▸ To do
Give the whole listing again, exactly as written.

▸ Records supplied
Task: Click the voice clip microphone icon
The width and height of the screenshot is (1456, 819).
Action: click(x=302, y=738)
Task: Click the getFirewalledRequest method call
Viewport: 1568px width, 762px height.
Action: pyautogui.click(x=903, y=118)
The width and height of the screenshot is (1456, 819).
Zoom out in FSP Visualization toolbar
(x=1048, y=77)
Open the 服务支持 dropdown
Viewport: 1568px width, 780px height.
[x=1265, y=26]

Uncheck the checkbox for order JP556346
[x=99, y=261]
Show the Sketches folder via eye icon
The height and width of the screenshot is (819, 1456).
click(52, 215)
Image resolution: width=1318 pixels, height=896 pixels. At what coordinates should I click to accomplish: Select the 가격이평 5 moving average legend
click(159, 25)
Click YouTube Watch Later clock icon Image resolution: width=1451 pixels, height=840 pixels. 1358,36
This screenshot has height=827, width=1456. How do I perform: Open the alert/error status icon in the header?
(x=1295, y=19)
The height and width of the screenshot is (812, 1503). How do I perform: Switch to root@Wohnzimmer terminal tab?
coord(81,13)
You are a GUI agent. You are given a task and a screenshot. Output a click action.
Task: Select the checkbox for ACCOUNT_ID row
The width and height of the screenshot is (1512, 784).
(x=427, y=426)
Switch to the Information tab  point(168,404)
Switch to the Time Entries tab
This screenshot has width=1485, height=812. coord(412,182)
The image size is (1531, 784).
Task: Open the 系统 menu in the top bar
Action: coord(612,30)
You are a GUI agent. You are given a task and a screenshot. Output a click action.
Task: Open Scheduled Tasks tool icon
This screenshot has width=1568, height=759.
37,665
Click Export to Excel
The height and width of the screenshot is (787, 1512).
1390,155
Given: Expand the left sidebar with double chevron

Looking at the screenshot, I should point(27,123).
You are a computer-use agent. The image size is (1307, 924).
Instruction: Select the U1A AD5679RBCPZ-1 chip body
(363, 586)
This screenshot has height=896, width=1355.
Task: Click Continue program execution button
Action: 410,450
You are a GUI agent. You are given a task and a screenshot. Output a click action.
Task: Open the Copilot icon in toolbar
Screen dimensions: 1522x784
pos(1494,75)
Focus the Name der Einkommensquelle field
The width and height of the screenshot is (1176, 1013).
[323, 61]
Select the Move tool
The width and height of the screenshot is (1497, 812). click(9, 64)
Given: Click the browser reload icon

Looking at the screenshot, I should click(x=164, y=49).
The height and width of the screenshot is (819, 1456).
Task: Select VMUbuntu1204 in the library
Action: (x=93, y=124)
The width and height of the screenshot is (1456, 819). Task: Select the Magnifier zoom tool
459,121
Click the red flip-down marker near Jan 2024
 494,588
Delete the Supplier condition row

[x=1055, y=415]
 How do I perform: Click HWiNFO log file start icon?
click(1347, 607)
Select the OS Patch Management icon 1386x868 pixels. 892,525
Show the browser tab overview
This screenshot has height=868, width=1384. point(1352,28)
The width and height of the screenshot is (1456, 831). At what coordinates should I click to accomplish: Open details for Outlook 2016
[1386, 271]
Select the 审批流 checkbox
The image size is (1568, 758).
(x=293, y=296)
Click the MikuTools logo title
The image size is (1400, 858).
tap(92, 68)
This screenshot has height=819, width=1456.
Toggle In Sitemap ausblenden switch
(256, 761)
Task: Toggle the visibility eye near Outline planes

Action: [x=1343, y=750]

▸ Response for this exercise
Task: Click the voice clip microphone icon
The width and height of the screenshot is (1456, 819).
Action: click(x=302, y=738)
Task: Click the getFirewalledRequest method call
Viewport: 1568px width, 762px height.
Action: pyautogui.click(x=903, y=118)
The width and height of the screenshot is (1456, 819).
Zoom out in FSP Visualization toolbar
(x=1048, y=77)
Open the 服务支持 dropdown
Viewport: 1568px width, 780px height.
[x=1265, y=26]

Uncheck the checkbox for order JP556346
[x=99, y=261]
Show the Sketches folder via eye icon
The height and width of the screenshot is (819, 1456).
click(52, 215)
Image resolution: width=1318 pixels, height=896 pixels. At what coordinates should I click to accomplish: Select the 가격이평 5 moving average legend
click(159, 25)
Click YouTube Watch Later clock icon Image resolution: width=1451 pixels, height=840 pixels. 1358,36
This screenshot has height=827, width=1456. How do I perform: Open the alert/error status icon in the header?
(x=1295, y=19)
The height and width of the screenshot is (812, 1503). How do I perform: Switch to root@Wohnzimmer terminal tab?
coord(81,13)
You are a GUI agent. You are given a task and a screenshot. Output a click action.
Task: Select the checkbox for ACCOUNT_ID row
The width and height of the screenshot is (1512, 784).
(x=427, y=426)
Switch to the Information tab  point(168,404)
Switch to the Time Entries tab
This screenshot has width=1485, height=812. coord(412,182)
The image size is (1531, 784).
Task: Open the 系统 menu in the top bar
Action: coord(612,30)
You are a GUI agent. You are given a task and a screenshot. Output a click action.
Task: Open Scheduled Tasks tool icon
This screenshot has width=1568, height=759.
37,665
Click Export to Excel
The height and width of the screenshot is (787, 1512).
1390,155
Given: Expand the left sidebar with double chevron

Looking at the screenshot, I should point(27,123).
You are a computer-use agent. The image size is (1307, 924).
Instruction: Select the U1A AD5679RBCPZ-1 chip body
(363, 586)
This screenshot has height=896, width=1355.
Task: Click Continue program execution button
Action: 410,450
You are a GUI agent. You are given a task and a screenshot. Output a click action.
Task: Open the Copilot icon in toolbar
Screen dimensions: 1522x784
pos(1494,75)
Focus the Name der Einkommensquelle field
The width and height of the screenshot is (1176, 1013).
[323, 61]
Select the Move tool
The width and height of the screenshot is (1497, 812). click(9, 64)
Given: Click the browser reload icon

Looking at the screenshot, I should click(x=164, y=49).
The height and width of the screenshot is (819, 1456).
Task: Select VMUbuntu1204 in the library
Action: (x=93, y=124)
The width and height of the screenshot is (1456, 819). Task: Select the Magnifier zoom tool
459,121
Click the red flip-down marker near Jan 2024
 494,588
Delete the Supplier condition row

[x=1055, y=415]
 How do I perform: Click HWiNFO log file start icon?
click(1347, 607)
Select the OS Patch Management icon 1386x868 pixels. 892,525
Show the browser tab overview
This screenshot has height=868, width=1384. point(1352,28)
The width and height of the screenshot is (1456, 831). At what coordinates should I click to accomplish: Open details for Outlook 2016
[1386, 271]
Select the 审批流 checkbox
The image size is (1568, 758).
(x=293, y=296)
Click the MikuTools logo title
The image size is (1400, 858).
tap(92, 68)
This screenshot has height=819, width=1456.
Toggle In Sitemap ausblenden switch
(256, 761)
Task: Toggle the visibility eye near Outline planes

Action: [x=1343, y=750]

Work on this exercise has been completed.